There's not even any reason for Mura to be asking that. What the hell.
He's trying to save your lives, Kaz.
Emi: "Dad, when I said you should settle down and get married, this isn't what I had in mind..."
"We may have desecrated a monument that kept a murderous ghost at bay, but that doesn't mean you should know about it."
He means that he's more than willing to get out of there, but there's a good reason he can't.
No, one's a torsoless bloodthirsty monster with his head bashed in and the other... well, that's coming up shortly.
Ha ha ha...
"The maids are still cleaning up after your murdered friend!"
Damn blasted filmers! Now they're doing it from behind a pile of junk!
And you're a stubborn idiot. It evens out.
Look brat, he already said he wanted to leave too, he just doesn't want to leave Taguchi and Asuka for dead... wait a minute...
"Oh, spiders, and breaking nails, and stuff."
Interesting how Kazuo doesn't notice the stiff hand sticking up until the camera pans to it.
I seriously hope you two aren't hoping he's still alive.
Worst puppet ever.
Worst acted reaction ever.
More stuff nobody notices until the camera focuses on it.

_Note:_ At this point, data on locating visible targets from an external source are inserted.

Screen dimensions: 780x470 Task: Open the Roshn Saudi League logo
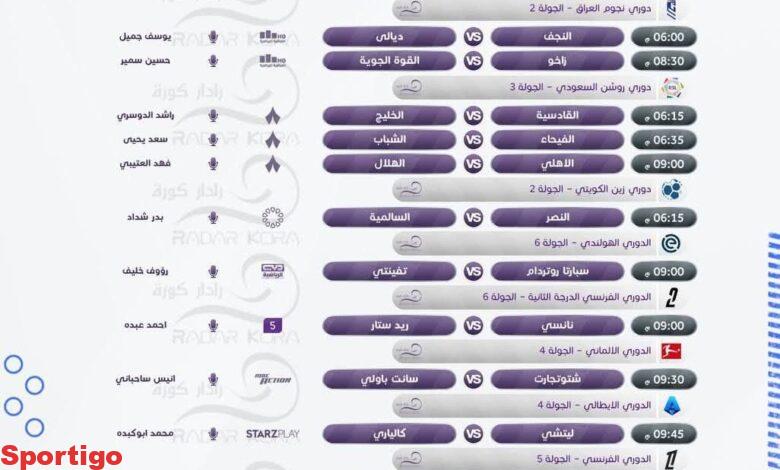(673, 88)
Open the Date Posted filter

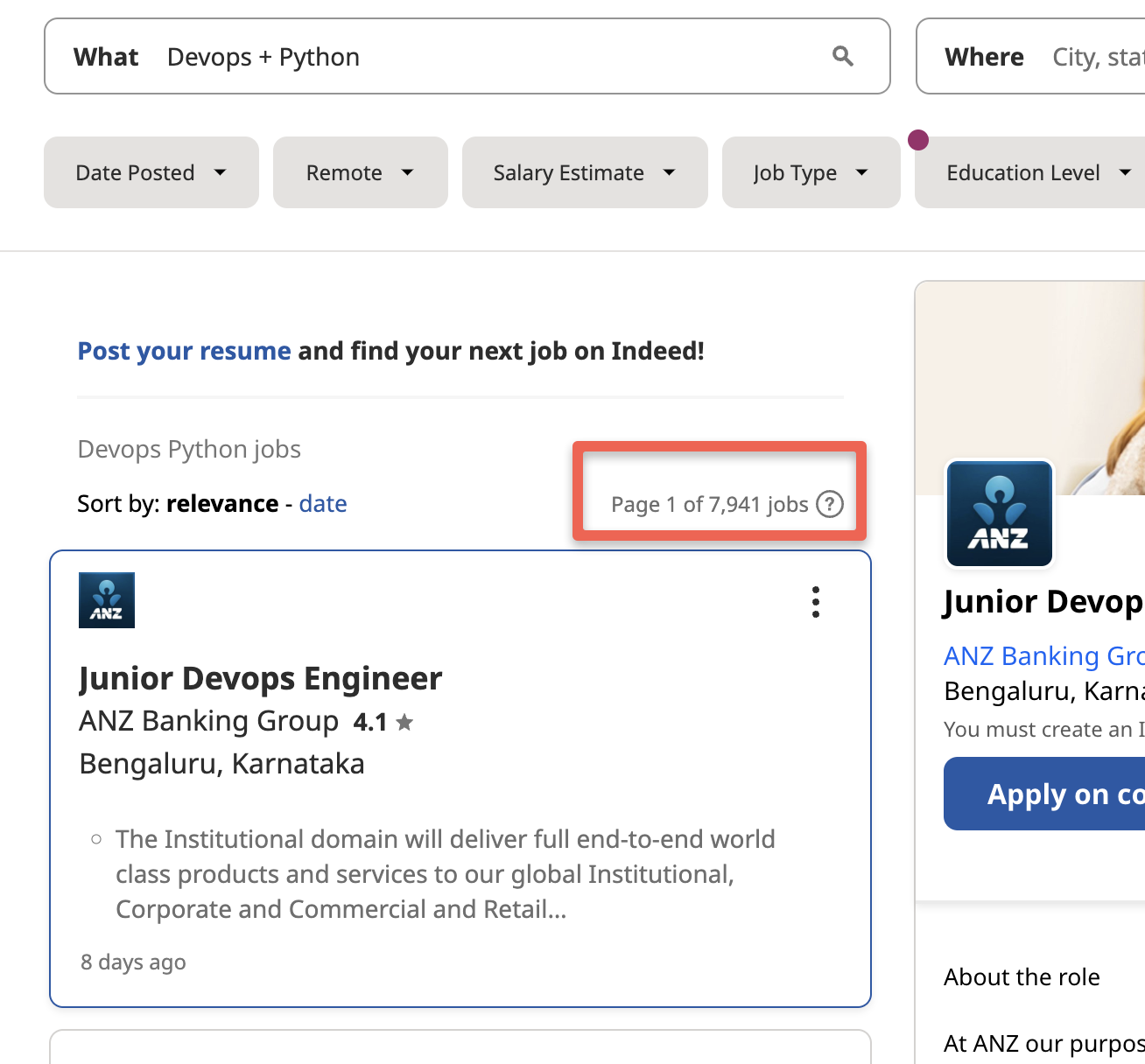coord(151,172)
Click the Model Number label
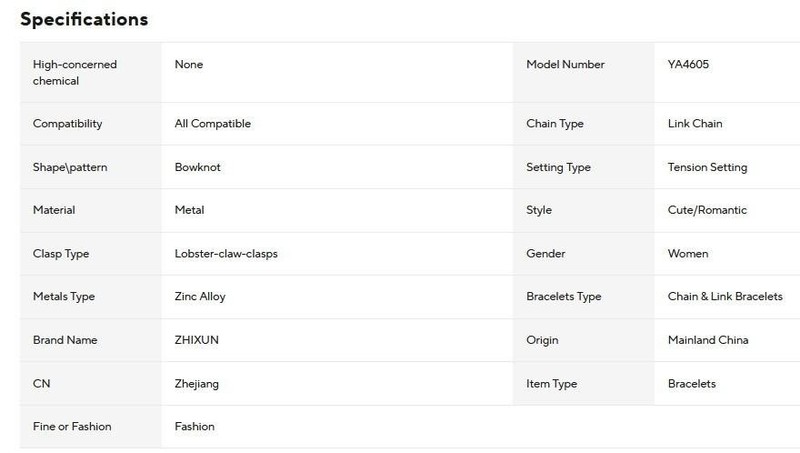 (x=565, y=64)
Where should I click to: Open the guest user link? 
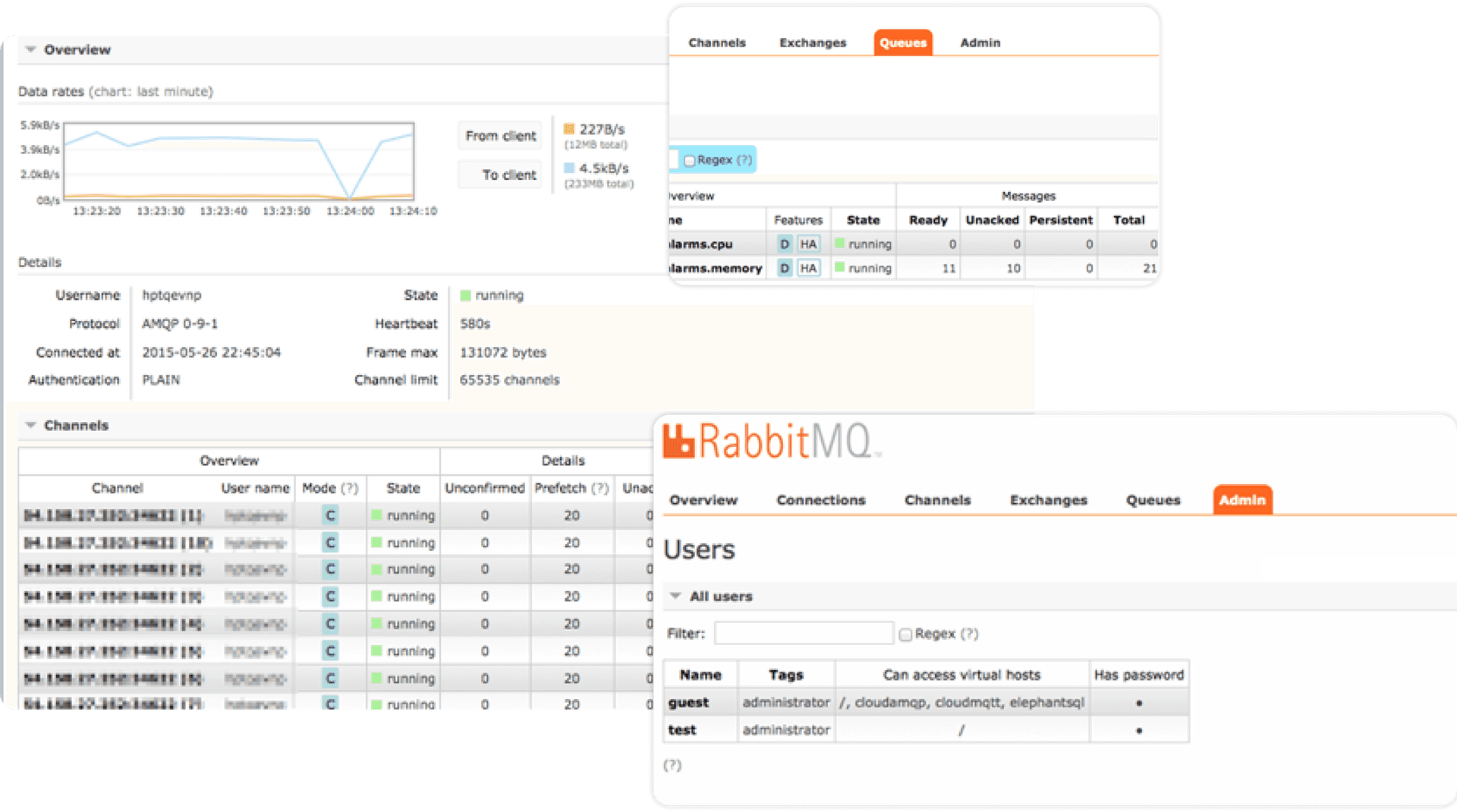click(688, 703)
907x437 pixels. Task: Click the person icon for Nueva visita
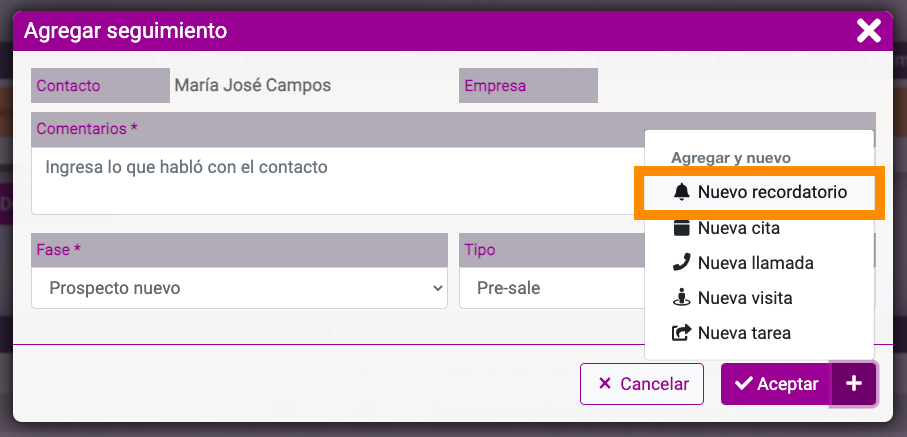pyautogui.click(x=682, y=298)
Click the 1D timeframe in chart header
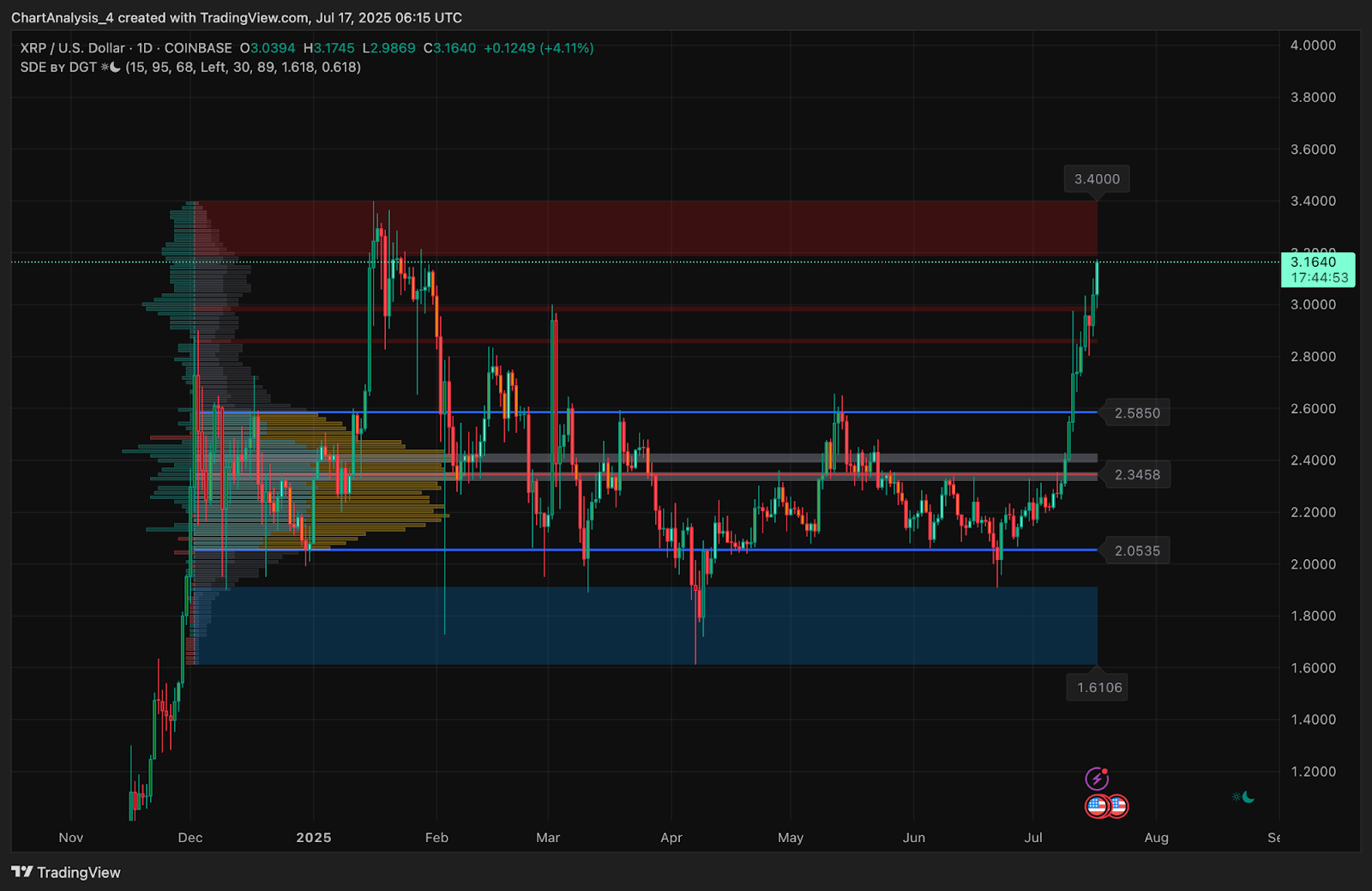Viewport: 1372px width, 891px height. [145, 48]
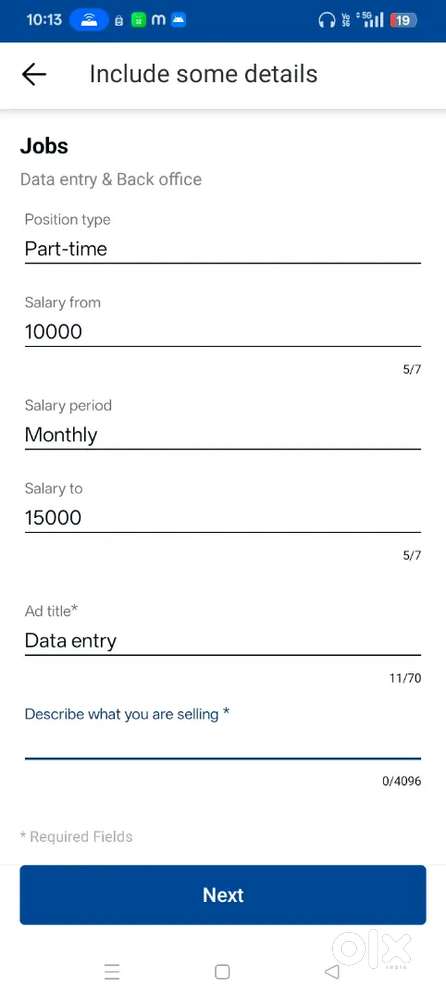Tap the headphones status icon
This screenshot has width=446, height=999.
click(x=326, y=20)
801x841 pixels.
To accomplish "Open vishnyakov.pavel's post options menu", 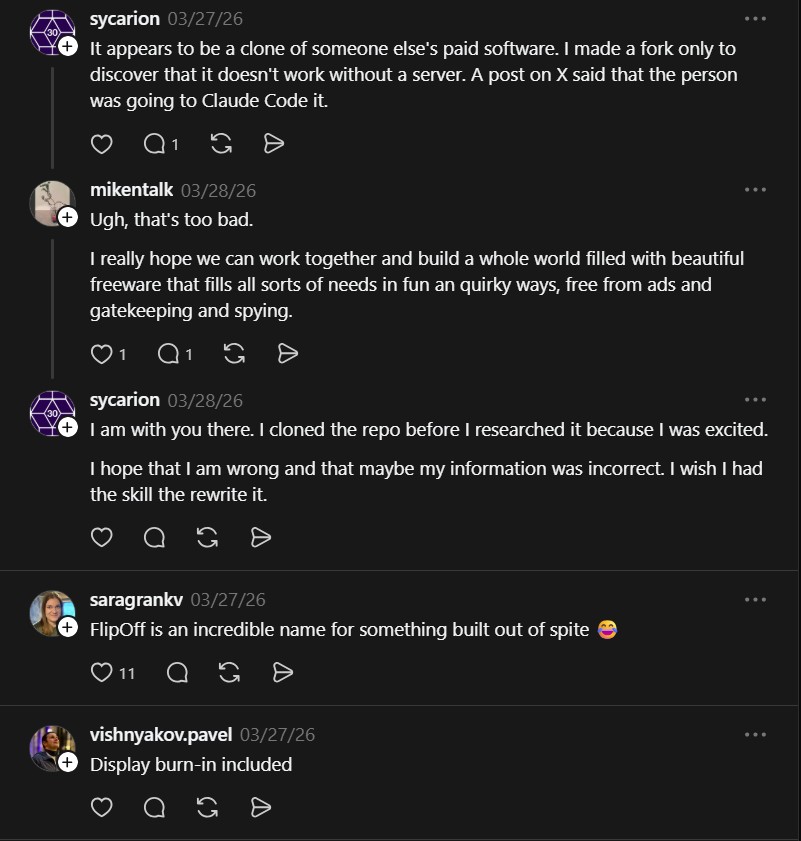I will click(x=755, y=733).
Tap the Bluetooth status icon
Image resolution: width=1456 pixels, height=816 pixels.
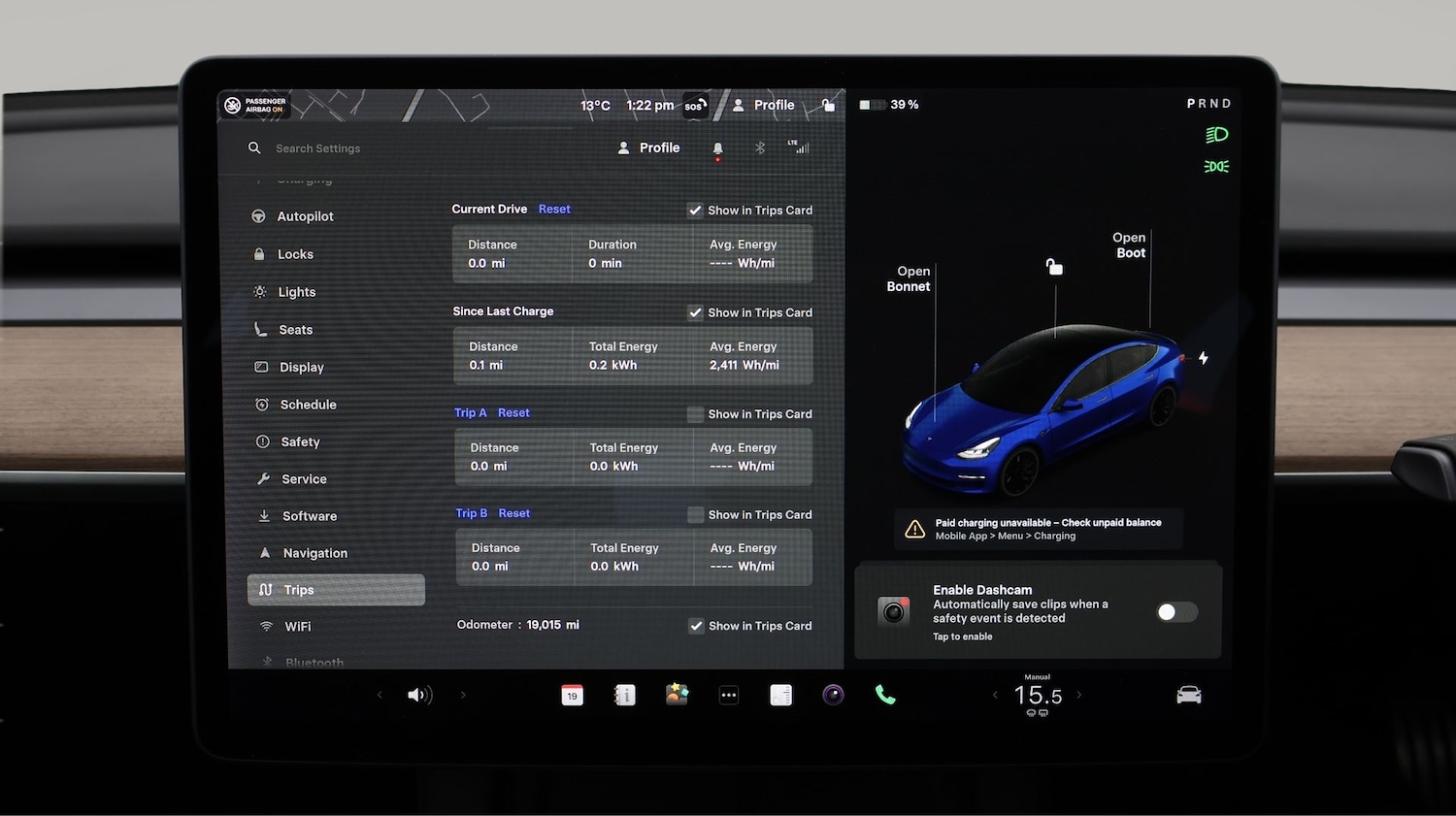click(760, 147)
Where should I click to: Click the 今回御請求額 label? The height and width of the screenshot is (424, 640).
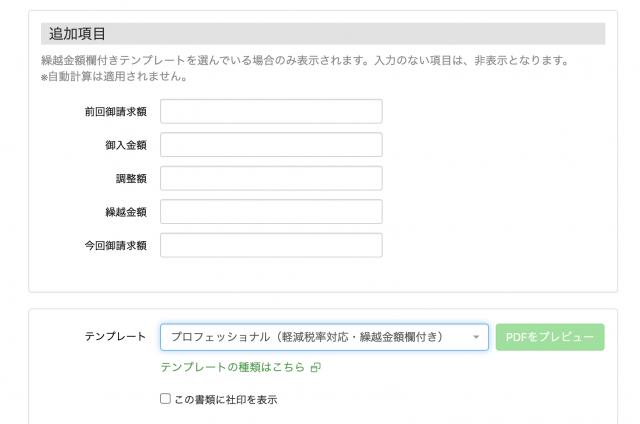(x=116, y=245)
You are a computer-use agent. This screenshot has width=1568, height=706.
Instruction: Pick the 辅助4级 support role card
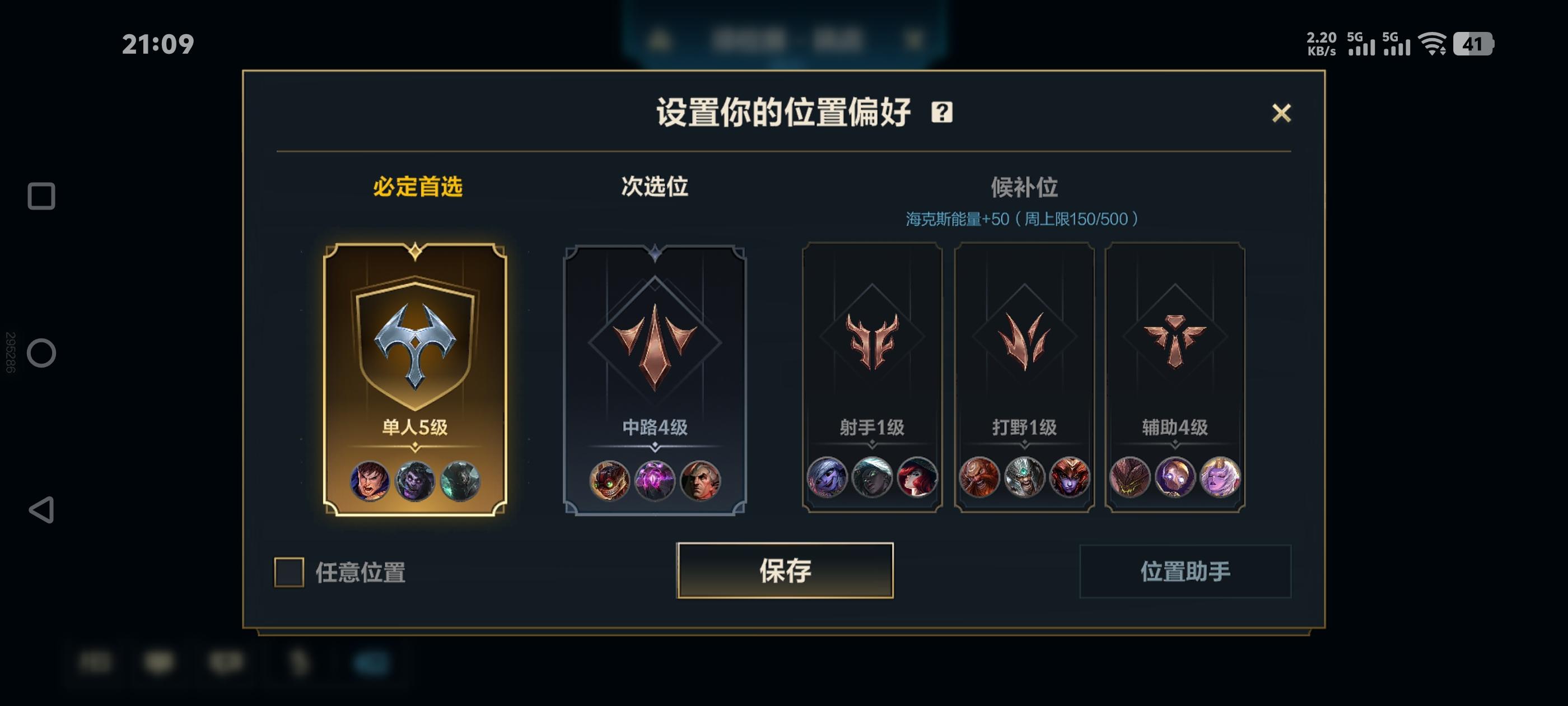[x=1175, y=377]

"Sorry about not wanting to be your babysitter!"
This part makes me laugh. I can't imagine what's going through Shingo Yamashiro's head as the director's telling him to act scared and cover the most ridiculous puppet ever (which he does a pretty slapdash job of).
While he's putting the blanket on Taguchi, a red light starts flickering on him.
Um, apparently something spontaneously combusted in the other room?
Somebody failed Fire Saftey 101.
Yet more wacky Japanese science. Apparently getting hit in the head with an axe turns you into a mound of molten lava.
How could you tell?
Sad-ish music, Emi crying, magma blurping. It's just a symphony!
Camera focuses on the pile of lava again.
And then it switches back to our living heros, the sad music just stops, and Kazuo closes the door, once again turning what could have been emotional and frightening into a self-parody.
"No time for 'I told you so's, let's just get out of here!"
Kazuo points to them, but I'm starting to wonder. Now, why they don't want to touch Asuka is understandable (even if she wasn't a bubbling mass of magma, I wouldn't touch her), but couldn't they carry what's left of Taguchi outside and, you know, give him a proper burial instead of just leaving him to rot?
The movie finally does something smart and doesn't show us the mutilated Taguchi again.
...and then blows it by taking us back to the pile of lava.
I think Taguchi's midsection being totally dissolved away and the hole in the ground is an indication that something unnatural is going on. I'm not sure about the lava thing. That's just nonsense.